5 Hands-On Lab: Data Annotation

Goal

This hands-on lab session is designed to give participants practical experience in data annotation for deep learning. Participants will apply the methods, tools, and best practices discussed in the previous session, working directly with datasets to annotate data effectively.

Key Elements

Use of annotation methods and tools, direct dataset interaction

Choose your own adventure(s)

In this section, we’ll provide some links, basic information, and suggested starter activities for a variety of annotation tools available today. Have a look and get your hands dirty!

Note: You’ll need some images to annotate in each case. Feel free to use any relevant images you might already have, or just do a web search and find something interesting.

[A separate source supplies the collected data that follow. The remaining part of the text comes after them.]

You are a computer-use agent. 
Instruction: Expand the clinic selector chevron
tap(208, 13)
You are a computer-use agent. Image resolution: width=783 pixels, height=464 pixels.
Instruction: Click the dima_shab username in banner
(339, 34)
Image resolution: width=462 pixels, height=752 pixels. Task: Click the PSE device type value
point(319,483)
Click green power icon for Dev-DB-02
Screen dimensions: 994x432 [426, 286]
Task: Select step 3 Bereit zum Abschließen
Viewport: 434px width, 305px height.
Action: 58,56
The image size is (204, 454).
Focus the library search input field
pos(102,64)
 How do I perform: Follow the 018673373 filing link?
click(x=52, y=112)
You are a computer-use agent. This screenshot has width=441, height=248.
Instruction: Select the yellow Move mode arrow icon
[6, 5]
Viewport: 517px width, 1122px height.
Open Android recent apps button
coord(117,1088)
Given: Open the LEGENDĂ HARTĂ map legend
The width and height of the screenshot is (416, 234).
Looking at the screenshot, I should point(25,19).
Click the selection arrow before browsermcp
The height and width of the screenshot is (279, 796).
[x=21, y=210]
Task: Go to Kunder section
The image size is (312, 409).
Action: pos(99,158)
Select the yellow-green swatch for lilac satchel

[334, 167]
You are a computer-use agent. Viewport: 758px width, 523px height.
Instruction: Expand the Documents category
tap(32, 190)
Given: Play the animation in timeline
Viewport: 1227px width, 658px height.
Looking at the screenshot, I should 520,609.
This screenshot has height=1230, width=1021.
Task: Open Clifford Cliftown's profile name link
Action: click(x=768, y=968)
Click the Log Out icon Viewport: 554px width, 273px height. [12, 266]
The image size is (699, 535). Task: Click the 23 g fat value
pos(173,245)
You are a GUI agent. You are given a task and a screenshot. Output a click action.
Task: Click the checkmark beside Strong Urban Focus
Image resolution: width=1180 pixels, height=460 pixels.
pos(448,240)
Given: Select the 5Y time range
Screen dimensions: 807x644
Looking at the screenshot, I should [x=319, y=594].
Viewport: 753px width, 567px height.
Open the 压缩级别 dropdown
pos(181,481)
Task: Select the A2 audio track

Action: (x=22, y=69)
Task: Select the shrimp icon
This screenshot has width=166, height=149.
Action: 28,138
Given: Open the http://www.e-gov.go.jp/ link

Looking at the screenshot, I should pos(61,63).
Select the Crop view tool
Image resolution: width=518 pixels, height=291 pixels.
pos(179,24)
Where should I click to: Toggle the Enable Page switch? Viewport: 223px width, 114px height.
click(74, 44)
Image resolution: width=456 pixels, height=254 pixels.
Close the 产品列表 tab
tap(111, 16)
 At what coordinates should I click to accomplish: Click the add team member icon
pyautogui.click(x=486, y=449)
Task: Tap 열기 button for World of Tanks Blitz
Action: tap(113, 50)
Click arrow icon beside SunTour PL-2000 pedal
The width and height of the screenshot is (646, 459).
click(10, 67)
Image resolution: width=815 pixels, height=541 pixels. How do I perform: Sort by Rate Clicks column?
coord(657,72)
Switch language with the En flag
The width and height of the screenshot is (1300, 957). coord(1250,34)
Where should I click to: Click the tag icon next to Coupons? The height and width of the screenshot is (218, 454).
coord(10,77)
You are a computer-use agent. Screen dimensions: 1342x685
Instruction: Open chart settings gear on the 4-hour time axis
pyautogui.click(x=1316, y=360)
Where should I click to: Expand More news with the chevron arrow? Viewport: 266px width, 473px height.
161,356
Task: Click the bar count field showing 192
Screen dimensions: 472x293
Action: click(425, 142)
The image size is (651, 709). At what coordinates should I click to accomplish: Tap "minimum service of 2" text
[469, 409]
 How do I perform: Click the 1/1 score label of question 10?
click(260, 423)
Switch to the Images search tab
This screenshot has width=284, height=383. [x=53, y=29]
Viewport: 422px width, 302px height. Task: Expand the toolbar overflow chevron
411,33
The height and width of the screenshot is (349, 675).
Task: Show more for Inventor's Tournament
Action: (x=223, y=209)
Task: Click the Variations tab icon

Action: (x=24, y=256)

Of course, when experimenting with the web-based annotation platforms, be sure not to upload anything personal, private, or otherwise sensitive.

Ideally, you’ll cover:

Simple bounding box annotation
Polygon, line, and point annotation
Interactive model-assisted segmentation
Inspecting annotation output files in various formats, including COCO JSON
One or more cloud (web-based) tools
(For the even more adventurous) One or more locally installed tools

5.1 Adventure: Make Sense

Web-based app, no setup or account required

MakeSense.ai is a simple, single-user, browser-based image annotation app
Supports annotation via bounding boxes, polygons, points, and lines
Upload one or more images, apply/edit annotations, then export annotations
Offers model-based semi-automated annotation with an accept/reject interface
If you prefer, you can also grab the source code and run it locally using npm or Docker

Things to try

Upload one or more images
Play around with manually creating various annotations of various classes. What is the experience?
Use Actions to edit label names, colors, etc
Use Actions to export annotations. What formats are offered?
Try exporting polygon annotations in both VGG and COCO formats. How do they compare?
Use Actions to run the COCO SSD model locally to suggest boxes. How well does it work?
When you’re done: Evaluate this tool with respect to the software considerations in Section 4.3.1

5.2 Adventure: Roboflow

Web-based app, requires (free) account signup

Roboflow offers a cloud-hosted, web-based platform for computer vision, including tooling for data annotation along with model training and deployment
They offer a limited free tier, which does not offer any privacy (project and images are automatically public)
Nice interface for doing annotations, managing artifacts, and managing the team

Things to try

Create an account and test project
Upload one or more images
Go to the Annotate interface and experiment with different annotation types. How easy is it to create, edit, and delete annotations?
Use the Smart Polygon tool to create polygons by clicking on an object, then refining by adding more clicks inside and outside the object. What is the experience like? Does this speed up your annotations?
Go back to the main Annotate menu and note how it is organized to support a coherent, team-based annotation workflow. Check out their collaboration documentation. Imagine how you might use this for a multi-person project.

5.3 Adventure: CVAT

Web-based app, requires (free) account signup

CVAT can be used as a desktop application that you install & run on your own local computer or server.
However, for today, consider creating your own (free) account for annotating using their hosted platform
The V7 CVAT guide might be helpful.

Things to try

Create a free account
Log in and create a test Project. At this stage, you’ll need to define at least one relevant label under the Constructor tab (you can edit these later)
Create a Task (i.e., a collection of images to annotate) under your Project, and upload one or more images.
Start an annotation Job within the task. What do you think of the interface? Is the documentation helpful?
Using the menu bar on the left, try creating box, polygon, line, and point annotations. Note: Click the Shape button to start each annotation. How is the experience?
Also, try creating a 3D cuboid annotation. Figure out how to resize and orient the cube. What do you think?
Lastly, try doing brush-based segmentations.
After doing some annotations, go to Jobs, use the 3-dots selector on your job to open the action menu, and export annotations in a couple of different formats. How do they compare?
As another Jobs action, you can click on View analytics and run a performance report.

5.4 Adventure: Zooniverse

Web-based app, no setup or account required

Zooniverse is a web-based community crowdsourcing platform for data annotation and digitization.

Things to try

Check out the Penguin Watch project.
- Visit the About, Talk, and Collect pages. Imagine how you might set up your own project to encourage and support a crowdsourced annotation community
- Visit the Classify page, go through the Tutorial, and then see how the Task works.
Check out the Arctic Bears image classification and interpretation project
Feel free to search the site for other projects

5.5 Adventure: IRIS (Intelligently Reinforced Image Segmentation)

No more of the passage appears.